## [DATASET EXCERPTS]
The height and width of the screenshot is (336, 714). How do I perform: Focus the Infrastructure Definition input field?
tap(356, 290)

---

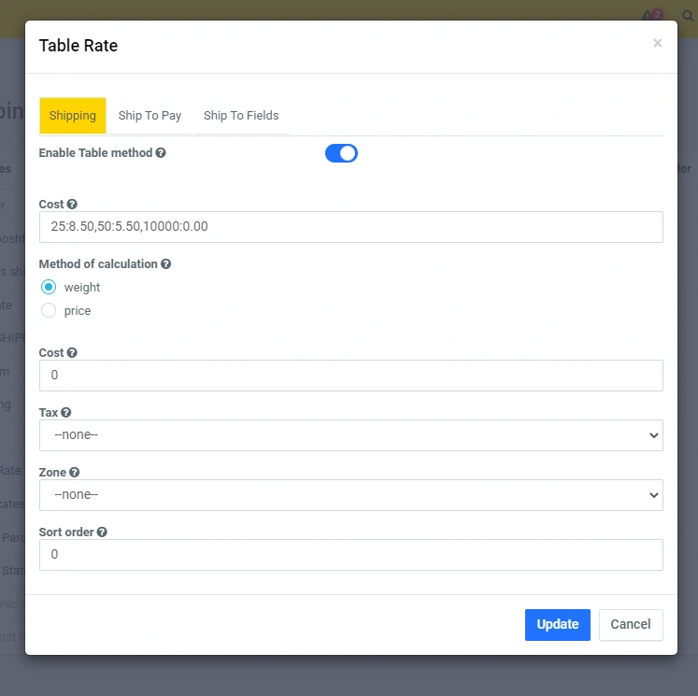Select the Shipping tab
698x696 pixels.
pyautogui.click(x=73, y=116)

...

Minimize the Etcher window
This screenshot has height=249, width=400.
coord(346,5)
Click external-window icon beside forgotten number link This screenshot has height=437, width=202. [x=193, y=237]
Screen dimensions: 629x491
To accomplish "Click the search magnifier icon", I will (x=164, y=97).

## [AIM OF THE EXERCISE]
Only the lines that contain the word "icon" should be copied from the material.

## [RESPONSE TO THIS EXERCISE]
Click external-window icon beside forgotten number link This screenshot has height=437, width=202. [x=193, y=237]
To accomplish "Click the search magnifier icon", I will (x=164, y=97).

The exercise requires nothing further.